(THE TASK):
Pick up the email thread on net80211 TX locking and packet sequence numbers after its last line and keep it going.

(SOURCE DOCUMENT):
********************

On 23 February 2013 22:30, PseudoCylon moonlightak...@yahoo.ca wrote:
So, this is all pretty terrible. The only sane solution for now is to
make my VAP TX lock an IC TX lock,and grab said IC TX lock for all
VAPs. That way the driver can grab the IC TX lock when it's doing
deferred sends and it'll be sure the lock is held when it decides to
grab/increment sequence numbers from ni-ni_txseqs[].
I don't think
lock();
ni-ni_txseqs[]++;
unlock();
can fix the problem because no one can guarantee which process/thread
grabs the lock next.
Yup, that's definitely a problem.
The problem here is that packets coming into net80211 - either via
vap-input() (bpf injection) or vap-transmit() (802.3) , have to do
this:
* processed in order;
* the same order as they're then pushed into the power save / age queue;
* the same order that these frames get assigned sequence numbers and
enforce state (eg considering things for ampdu, power save, etc);
* the same order that they're queued to the driver;
* the same order that they're dequeued from the driver;
* the same order that they're processed (eg crypto encaps);
* the same order that it's then passed down into the driver - either
via direct dispatch or deferred queue.
* .. and do this without tearing my hair out.
The sequence will be messed up during moving packets from one queue to
another, i.e from driver queue to hardware queue. As long as packets
are in a queue (in a linked list) sequence won't change unless we
explicitly write such code. So...
Saving your hair option 1
tx()

********************

(Extracted data entries)

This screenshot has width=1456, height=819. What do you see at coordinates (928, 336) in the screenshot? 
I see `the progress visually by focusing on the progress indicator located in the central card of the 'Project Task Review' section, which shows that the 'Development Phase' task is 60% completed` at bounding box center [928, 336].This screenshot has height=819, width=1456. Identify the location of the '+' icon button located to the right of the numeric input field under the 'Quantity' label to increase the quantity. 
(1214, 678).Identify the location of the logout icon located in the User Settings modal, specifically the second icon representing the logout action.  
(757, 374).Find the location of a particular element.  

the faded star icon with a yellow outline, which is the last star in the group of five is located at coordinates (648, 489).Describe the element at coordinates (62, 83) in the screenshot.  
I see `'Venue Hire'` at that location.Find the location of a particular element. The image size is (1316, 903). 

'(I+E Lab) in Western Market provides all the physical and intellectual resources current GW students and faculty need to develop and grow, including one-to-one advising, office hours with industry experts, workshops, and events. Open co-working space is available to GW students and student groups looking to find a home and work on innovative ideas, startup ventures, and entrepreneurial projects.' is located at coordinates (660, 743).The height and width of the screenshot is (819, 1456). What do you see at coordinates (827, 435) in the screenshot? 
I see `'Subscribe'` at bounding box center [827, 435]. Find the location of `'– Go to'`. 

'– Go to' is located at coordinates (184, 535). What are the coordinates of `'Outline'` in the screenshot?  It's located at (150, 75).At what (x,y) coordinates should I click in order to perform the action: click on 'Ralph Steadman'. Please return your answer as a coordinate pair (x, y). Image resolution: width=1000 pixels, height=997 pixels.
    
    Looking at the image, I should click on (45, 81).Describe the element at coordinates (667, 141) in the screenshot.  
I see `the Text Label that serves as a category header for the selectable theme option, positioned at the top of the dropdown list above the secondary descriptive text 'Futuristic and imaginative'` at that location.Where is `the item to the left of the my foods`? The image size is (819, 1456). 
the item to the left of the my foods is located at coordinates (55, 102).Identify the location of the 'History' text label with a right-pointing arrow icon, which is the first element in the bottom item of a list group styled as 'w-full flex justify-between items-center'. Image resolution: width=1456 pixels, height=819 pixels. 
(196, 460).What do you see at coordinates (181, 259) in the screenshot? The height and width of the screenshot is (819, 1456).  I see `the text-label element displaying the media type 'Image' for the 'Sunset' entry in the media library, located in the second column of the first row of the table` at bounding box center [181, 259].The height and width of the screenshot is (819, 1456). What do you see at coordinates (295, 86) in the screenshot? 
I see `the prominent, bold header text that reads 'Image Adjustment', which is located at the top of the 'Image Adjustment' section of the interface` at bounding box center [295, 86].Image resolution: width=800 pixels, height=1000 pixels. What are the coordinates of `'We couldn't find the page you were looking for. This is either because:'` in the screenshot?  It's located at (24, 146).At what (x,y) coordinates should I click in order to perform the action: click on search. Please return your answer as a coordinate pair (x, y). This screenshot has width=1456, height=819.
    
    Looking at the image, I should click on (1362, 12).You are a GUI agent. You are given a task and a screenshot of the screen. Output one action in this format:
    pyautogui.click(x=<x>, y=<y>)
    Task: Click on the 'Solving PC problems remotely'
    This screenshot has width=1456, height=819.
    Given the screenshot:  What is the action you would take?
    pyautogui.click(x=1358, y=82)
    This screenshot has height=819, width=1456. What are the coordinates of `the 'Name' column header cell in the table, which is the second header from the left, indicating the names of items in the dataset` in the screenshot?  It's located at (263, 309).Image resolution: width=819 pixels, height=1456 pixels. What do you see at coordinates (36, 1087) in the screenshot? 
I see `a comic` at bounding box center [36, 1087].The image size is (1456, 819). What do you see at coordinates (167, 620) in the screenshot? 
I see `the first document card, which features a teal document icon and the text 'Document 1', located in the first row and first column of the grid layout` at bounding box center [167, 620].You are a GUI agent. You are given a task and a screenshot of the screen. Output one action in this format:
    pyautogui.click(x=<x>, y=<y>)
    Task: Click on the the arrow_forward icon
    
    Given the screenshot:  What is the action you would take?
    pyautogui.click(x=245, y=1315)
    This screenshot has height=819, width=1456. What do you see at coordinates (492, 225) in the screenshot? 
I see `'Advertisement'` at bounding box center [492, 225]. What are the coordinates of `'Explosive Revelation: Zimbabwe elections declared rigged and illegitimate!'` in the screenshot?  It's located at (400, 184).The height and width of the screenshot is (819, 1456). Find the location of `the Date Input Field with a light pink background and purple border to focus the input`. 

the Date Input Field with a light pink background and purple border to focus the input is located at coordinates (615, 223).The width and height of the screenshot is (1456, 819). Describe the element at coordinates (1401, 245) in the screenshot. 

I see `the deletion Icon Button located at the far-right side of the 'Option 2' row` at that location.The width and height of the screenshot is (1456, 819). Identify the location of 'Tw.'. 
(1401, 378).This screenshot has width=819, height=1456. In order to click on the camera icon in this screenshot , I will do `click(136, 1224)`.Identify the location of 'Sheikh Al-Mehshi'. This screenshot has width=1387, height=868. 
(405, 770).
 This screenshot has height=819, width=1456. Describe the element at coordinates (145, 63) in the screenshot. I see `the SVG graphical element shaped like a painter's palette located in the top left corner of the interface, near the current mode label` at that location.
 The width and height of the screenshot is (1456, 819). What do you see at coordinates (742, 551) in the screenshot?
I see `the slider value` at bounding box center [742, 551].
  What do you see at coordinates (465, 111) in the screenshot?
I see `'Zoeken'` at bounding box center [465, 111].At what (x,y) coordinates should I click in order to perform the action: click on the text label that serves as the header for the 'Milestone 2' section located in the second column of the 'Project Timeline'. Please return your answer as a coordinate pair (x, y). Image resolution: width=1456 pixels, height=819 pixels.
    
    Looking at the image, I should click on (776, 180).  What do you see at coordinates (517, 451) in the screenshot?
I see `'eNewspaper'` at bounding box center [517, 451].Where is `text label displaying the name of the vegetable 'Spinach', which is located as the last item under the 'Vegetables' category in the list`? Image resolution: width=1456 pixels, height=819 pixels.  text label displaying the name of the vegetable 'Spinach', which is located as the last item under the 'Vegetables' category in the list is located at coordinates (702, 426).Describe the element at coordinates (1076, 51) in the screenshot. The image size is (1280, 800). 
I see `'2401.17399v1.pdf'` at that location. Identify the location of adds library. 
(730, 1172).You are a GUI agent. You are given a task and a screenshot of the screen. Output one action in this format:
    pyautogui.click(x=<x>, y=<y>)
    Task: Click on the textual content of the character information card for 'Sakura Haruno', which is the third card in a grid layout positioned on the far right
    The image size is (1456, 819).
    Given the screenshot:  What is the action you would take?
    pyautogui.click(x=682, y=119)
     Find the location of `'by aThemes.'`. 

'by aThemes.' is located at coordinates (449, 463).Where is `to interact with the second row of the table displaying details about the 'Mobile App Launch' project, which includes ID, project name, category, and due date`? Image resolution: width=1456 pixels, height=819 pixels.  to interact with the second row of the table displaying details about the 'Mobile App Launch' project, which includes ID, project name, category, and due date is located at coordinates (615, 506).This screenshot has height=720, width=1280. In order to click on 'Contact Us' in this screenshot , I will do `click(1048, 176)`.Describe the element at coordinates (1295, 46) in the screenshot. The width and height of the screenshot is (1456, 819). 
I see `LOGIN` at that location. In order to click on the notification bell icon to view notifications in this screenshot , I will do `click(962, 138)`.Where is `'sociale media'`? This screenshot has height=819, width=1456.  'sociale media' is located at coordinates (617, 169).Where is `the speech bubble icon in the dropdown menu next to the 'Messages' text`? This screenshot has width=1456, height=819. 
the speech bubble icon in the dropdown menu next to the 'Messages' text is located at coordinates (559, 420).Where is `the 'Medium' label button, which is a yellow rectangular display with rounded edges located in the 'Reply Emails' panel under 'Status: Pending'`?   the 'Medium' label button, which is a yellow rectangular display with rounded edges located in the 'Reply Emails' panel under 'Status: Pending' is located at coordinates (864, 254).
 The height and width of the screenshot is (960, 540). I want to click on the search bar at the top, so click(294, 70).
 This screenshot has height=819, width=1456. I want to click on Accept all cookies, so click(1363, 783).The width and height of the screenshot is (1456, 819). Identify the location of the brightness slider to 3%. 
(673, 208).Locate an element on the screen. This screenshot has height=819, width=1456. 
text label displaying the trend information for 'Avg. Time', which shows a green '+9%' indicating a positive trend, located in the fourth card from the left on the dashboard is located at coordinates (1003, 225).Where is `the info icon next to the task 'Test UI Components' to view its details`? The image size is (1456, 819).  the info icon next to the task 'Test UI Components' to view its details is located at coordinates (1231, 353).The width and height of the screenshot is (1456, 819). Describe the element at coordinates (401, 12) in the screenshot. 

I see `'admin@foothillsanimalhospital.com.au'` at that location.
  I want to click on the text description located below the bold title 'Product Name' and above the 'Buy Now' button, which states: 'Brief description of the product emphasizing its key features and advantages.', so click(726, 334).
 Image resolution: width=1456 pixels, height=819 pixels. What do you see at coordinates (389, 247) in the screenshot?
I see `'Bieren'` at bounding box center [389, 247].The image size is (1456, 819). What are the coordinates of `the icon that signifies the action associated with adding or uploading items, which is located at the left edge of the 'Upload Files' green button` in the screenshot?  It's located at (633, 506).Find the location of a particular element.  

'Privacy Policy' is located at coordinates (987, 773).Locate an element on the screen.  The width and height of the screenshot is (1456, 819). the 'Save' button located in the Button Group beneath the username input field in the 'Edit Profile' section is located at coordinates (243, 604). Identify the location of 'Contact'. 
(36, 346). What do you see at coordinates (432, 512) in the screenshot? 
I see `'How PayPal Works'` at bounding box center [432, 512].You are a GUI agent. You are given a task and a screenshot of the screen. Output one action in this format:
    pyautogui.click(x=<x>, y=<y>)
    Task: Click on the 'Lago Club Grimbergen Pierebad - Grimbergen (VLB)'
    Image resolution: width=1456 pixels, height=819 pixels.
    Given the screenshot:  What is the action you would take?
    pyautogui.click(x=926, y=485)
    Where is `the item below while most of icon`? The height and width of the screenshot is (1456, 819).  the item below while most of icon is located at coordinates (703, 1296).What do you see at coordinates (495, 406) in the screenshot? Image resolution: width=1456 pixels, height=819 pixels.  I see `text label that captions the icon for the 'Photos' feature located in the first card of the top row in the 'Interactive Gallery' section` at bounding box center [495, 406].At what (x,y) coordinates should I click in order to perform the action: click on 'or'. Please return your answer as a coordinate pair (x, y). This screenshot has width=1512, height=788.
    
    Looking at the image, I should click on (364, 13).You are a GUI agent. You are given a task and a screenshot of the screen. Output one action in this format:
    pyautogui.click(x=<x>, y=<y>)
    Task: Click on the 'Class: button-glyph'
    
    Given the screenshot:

********************

(RESPONSE TO THE TASK):
{
for() {
lock();
dequeue(m);/* assuming queue is in order */
ni_txseqs[]++
enqueue_working_queue(m);
unlock();
...
process m
...
lock();
/*
* m may change here.
* Whichever the thread does dequeues, m0 will be
* the head of the queue, so sequence will be kept intact.
* But, need to test if processing of m0 has been completed.
*/
dequeue_working_queue(m0);
enqueue_driver_queue(m0); /* or hardware_queue() */
unlock();
}
}
This will keep sequence intact.
Right. This is similar to my idea (or two.)
There's a few other issues though!
ic_raw_xmit() is called by a bunch of places to generate both raw
frames and management frames. This bypasses the vap queue and calls
the driver direct. As an example, injected EAPOL frames have CCMP IV
numbers (as they're encrypted!) but not necessarily sequence numbers.
Because the CCMP IV gets calculated int he driver at some point after
it's been queued, ANY slight race here causes some other frame to get
queued with a CCMP IV -after- the EAPOL frame, and it will get
dropped. Then you get your session dropped. :-)
ic_raw_xmit() is also an ic method, not a vap method. Yes, it bypasses
the vap queue.
There's deferred transmission going on (eg ath_start() getting called
from TX completion, as an example.) Should that be called under the
above lock() in your example?
And the TX sequence number stuff in iwn and ath, because the
aggregation code reuses the ni_txseqs[] array. So yes, the locking
wouldn't clash with the rest of net80211 (as only either the non-agg
TX path in net80211 or the TX path in ath/iwn would be using that
variable) but it's still a pain in the ass.
Grr.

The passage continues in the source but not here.